AIM OF THE TASK >> From the records below, output exactly the lines running from the line containing "4.0.11. Colmar, Bibliothèque" through the line containing "[Back to top] (1473, 2440)", and no others.

[Start of section]

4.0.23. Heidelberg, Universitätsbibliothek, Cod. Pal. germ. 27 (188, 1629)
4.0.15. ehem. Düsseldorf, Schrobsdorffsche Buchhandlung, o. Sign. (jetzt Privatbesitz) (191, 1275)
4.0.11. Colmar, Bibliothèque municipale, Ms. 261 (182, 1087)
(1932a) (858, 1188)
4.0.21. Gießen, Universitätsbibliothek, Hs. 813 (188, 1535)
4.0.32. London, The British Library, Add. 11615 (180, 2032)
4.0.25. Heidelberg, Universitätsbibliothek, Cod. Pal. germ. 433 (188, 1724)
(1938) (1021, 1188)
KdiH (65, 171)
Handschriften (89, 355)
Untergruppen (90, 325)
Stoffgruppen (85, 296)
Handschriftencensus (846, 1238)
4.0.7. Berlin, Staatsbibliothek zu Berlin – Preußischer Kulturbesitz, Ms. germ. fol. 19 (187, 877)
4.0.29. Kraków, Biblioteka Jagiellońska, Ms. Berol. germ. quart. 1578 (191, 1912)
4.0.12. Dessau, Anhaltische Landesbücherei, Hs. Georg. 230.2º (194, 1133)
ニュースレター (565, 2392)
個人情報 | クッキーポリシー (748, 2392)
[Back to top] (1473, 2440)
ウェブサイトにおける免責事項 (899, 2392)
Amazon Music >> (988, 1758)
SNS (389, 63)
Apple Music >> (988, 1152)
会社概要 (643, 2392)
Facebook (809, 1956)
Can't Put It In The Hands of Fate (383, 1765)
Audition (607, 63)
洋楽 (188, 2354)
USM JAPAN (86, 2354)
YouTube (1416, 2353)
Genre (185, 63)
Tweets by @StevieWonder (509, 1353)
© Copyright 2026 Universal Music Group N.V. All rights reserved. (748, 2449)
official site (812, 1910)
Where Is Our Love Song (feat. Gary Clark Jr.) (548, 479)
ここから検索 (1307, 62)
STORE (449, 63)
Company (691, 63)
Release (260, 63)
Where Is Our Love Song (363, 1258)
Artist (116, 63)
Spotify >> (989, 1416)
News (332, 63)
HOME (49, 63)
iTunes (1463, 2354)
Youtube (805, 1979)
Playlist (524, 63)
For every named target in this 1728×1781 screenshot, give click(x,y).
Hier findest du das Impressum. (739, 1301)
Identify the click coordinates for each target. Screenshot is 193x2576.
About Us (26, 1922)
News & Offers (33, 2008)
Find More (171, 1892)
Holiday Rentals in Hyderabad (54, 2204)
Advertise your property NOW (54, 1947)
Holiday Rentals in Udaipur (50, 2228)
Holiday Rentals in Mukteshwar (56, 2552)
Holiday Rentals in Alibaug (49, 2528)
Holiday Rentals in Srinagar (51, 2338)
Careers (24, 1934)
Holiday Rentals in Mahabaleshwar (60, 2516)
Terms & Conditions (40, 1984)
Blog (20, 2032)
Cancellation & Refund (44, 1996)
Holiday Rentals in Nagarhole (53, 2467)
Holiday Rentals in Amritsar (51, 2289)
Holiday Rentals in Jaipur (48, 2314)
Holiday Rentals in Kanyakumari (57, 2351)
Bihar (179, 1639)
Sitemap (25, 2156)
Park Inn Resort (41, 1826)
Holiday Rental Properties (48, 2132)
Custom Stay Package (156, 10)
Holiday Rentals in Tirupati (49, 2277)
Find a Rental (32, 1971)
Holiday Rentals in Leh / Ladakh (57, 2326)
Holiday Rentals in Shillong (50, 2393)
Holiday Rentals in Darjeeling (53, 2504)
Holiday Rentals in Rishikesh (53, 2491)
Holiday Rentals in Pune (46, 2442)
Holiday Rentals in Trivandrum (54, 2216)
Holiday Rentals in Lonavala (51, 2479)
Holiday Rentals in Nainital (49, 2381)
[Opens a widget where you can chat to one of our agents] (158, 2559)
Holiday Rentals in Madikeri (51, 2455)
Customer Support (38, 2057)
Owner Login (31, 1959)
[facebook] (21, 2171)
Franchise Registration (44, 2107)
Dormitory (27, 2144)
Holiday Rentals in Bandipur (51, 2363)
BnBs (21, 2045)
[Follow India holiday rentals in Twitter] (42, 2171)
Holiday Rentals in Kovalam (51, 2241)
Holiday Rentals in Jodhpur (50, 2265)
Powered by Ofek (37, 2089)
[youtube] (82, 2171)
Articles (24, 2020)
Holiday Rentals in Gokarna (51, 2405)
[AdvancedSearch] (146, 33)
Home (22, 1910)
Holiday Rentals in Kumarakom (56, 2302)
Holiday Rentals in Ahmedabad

[End of section]

ANSWER TO THE PROBLEM >>
4.0.11. Colmar, Bibliothèque municipale, Ms. 261 (182, 1087)
(1932a) (858, 1188)
4.0.21. Gießen, Universitätsbibliothek, Hs. 813 (188, 1535)
4.0.32. London, The British Library, Add. 11615 (180, 2032)
4.0.25. Heidelberg, Universitätsbibliothek, Cod. Pal. germ. 433 (188, 1724)
(1938) (1021, 1188)
KdiH (65, 171)
Handschriften (89, 355)
Untergruppen (90, 325)
Stoffgruppen (85, 296)
Handschriftencensus (846, 1238)
4.0.7. Berlin, Staatsbibliothek zu Berlin – Preußischer Kulturbesitz, Ms. germ. fol. 19 (187, 877)
4.0.29. Kraków, Biblioteka Jagiellońska, Ms. Berol. germ. quart. 1578 (191, 1912)
4.0.12. Dessau, Anhaltische Landesbücherei, Hs. Georg. 230.2º (194, 1133)
ニュースレター (565, 2392)
個人情報 | クッキーポリシー (748, 2392)
[Back to top] (1473, 2440)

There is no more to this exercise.